▶ _What is needed_
Copy exactly, please, the lines of the data from its start through the line containing "The image size is (1389, 868).".

%%

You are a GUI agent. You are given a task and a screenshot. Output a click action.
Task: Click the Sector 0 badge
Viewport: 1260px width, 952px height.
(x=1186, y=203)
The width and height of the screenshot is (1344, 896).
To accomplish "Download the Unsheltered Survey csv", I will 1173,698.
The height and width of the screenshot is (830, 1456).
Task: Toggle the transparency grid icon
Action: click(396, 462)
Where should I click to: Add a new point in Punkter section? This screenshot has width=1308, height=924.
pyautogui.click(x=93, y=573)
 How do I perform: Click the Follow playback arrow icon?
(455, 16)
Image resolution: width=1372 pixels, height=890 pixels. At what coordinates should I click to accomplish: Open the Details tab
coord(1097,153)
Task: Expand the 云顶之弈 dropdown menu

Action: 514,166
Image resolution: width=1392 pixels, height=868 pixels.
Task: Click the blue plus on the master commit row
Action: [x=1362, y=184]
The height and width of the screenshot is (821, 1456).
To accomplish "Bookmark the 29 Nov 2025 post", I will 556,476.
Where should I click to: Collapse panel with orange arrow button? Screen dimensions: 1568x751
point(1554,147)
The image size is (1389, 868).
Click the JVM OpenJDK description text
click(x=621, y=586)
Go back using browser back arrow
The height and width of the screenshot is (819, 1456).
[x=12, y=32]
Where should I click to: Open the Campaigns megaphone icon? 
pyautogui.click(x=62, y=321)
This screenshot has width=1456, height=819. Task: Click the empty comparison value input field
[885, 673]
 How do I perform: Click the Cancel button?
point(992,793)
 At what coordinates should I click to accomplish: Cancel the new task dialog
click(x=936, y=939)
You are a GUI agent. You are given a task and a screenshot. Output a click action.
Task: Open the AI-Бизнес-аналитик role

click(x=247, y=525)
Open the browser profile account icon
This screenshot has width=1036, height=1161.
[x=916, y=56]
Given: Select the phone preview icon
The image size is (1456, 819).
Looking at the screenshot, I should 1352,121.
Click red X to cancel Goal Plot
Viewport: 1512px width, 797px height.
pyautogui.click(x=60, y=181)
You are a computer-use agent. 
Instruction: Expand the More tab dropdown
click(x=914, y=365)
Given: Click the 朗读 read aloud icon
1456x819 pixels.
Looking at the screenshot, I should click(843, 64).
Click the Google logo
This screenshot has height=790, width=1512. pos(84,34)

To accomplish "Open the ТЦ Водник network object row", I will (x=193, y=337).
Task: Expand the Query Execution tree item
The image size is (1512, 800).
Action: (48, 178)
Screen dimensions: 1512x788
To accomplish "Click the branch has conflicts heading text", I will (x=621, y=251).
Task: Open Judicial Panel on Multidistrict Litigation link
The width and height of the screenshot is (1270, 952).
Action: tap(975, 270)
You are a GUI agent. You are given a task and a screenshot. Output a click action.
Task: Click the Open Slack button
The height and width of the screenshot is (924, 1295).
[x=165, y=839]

%%

▶ _Answer for this exercise_
You are a GUI agent. You are given a task and a screenshot. Output a click action.
Task: Click the Sector 0 badge
Viewport: 1260px width, 952px height.
(x=1186, y=203)
The width and height of the screenshot is (1344, 896).
To accomplish "Download the Unsheltered Survey csv", I will 1173,698.
The height and width of the screenshot is (830, 1456).
Task: Toggle the transparency grid icon
Action: click(396, 462)
Where should I click to: Add a new point in Punkter section? This screenshot has width=1308, height=924.
pyautogui.click(x=93, y=573)
 How do I perform: Click the Follow playback arrow icon?
(455, 16)
Image resolution: width=1372 pixels, height=890 pixels. At what coordinates should I click to accomplish: Open the Details tab
coord(1097,153)
Task: Expand the 云顶之弈 dropdown menu

Action: 514,166
Image resolution: width=1392 pixels, height=868 pixels.
Task: Click the blue plus on the master commit row
Action: [x=1362, y=184]
The height and width of the screenshot is (821, 1456).
To accomplish "Bookmark the 29 Nov 2025 post", I will 556,476.
Where should I click to: Collapse panel with orange arrow button? Screen dimensions: 1568x751
point(1554,147)
The image size is (1389, 868).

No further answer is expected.